Prologue: Cupiditas Resurgens
In the beginning, the Father heard rumblings from Above and cut His vacation short.
Regained His throne.
Surveyed the scene.
Flew into a towering rage.
The archangel Michael had gone berserk, his thick white wings now twitching. As he staggered before the throne, the glowering God-mask angled upon his face. Shards of Hermes jagged out of his body. The six other archangels looked on, wringing their hands. Raphael’s eyes were moist with tears.
“How long has he been like this?” God asked them. Gesturing toward Michael, He expunged all evidence of the trickster-god, putting him under as He had done during the great transformation.
“Two decades and more, Father,” said Gabriel, he who had been Apollo in the old times. “We couldn’t stop him. As Your surrogate, he had absolute power. He wouldn’t listen to reason.”
The Father lifted the God-mask from Michael’s face. The penitent looked pale as moonlight.
“Dear Lord, forgive me,” he begged. “One of the cherubim—that one up there—whispered a suggestion in my ear. It sounded so splendid and proper at the time. But now I see it wasn’t, not in the least.”
God glanced upward.
As He suspected.
He flared a finger at the impish grin and plunged Eros deep inside the plump winged babe; its face became smooth and innocent once more.
“And what was the cherub’s suggestion?”
Michael told Him.
God erupted. “Omanko!” He swore. “Hijo de puta! Scheissdreck! Jaevla dritsekk! Oh, c’est vraiment con! Gott verdammi hure seich! Madonna damigiana con tutti i santi dentro e Dio per tappo!”
Now the Son, once Dionysus, spoke. “Michael,” He said, “you know that Santa Claus and the Tooth Fairy are never to cross paths. It’s one of our Father’s most solemn injunctions.”
Michael hung his head. “It only happened once, for a moment, in Idaho, Christmas of 1969. They had the barest glimpse, then she vanished and it was over. Except that they began . . . doing things on their own.”

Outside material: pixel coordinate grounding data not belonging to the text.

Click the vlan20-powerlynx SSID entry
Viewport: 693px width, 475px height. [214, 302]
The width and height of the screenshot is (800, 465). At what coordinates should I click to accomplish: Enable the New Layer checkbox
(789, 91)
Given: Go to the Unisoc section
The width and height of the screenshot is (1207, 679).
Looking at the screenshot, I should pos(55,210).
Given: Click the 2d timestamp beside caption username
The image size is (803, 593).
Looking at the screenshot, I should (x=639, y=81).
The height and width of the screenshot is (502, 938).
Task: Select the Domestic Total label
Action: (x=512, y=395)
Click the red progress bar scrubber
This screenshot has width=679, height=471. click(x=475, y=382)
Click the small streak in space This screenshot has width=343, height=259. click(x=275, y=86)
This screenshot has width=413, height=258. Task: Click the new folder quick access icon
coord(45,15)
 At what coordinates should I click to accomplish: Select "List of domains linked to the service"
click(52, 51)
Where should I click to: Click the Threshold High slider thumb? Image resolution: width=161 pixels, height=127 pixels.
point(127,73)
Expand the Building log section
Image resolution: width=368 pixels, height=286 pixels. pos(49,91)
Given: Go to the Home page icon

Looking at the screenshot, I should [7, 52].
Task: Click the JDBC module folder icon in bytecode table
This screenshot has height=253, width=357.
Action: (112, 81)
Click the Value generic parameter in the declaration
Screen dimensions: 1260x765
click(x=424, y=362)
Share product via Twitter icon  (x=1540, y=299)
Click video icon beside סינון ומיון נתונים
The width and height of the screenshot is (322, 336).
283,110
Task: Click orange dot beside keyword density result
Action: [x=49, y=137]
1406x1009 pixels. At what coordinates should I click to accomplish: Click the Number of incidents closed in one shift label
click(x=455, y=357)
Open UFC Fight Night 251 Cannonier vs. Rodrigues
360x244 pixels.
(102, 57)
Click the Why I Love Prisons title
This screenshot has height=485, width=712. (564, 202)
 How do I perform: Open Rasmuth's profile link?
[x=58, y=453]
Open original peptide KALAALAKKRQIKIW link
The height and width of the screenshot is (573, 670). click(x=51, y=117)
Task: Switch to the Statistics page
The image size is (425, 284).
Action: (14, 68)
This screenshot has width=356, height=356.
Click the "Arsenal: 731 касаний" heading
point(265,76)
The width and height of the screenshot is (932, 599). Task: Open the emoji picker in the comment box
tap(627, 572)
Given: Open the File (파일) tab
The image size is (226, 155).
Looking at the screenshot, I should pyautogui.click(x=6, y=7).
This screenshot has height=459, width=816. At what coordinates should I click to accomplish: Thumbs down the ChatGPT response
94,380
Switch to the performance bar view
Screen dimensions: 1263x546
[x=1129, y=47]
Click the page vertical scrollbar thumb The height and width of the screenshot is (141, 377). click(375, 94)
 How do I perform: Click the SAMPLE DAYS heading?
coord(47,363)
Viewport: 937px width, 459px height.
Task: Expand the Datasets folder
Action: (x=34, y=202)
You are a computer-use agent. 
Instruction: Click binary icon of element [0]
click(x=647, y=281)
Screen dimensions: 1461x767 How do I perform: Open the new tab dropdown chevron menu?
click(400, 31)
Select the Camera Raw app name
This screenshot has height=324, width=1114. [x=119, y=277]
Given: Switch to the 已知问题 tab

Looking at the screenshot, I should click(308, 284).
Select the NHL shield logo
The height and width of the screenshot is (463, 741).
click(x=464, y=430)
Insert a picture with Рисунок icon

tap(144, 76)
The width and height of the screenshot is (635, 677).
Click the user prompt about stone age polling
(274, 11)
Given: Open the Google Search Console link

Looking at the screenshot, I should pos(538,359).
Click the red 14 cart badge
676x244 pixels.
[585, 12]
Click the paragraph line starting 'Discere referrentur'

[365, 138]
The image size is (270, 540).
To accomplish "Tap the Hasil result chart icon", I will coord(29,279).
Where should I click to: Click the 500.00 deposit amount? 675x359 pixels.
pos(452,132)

“Christ!” God peered down in disbelief at the earth below. His all-seeing eye traced the effect of the lapsed cherub’s suggestion, short range and long, watching it ramify over three-and-twenty years. “Oh Jesus, will you look at 1991, it’s all three of them. They’re going haywire down there!”
“Easy, Father. No need for apoplexy. I’m sure it’s fixable.”
And it was.
At a cost.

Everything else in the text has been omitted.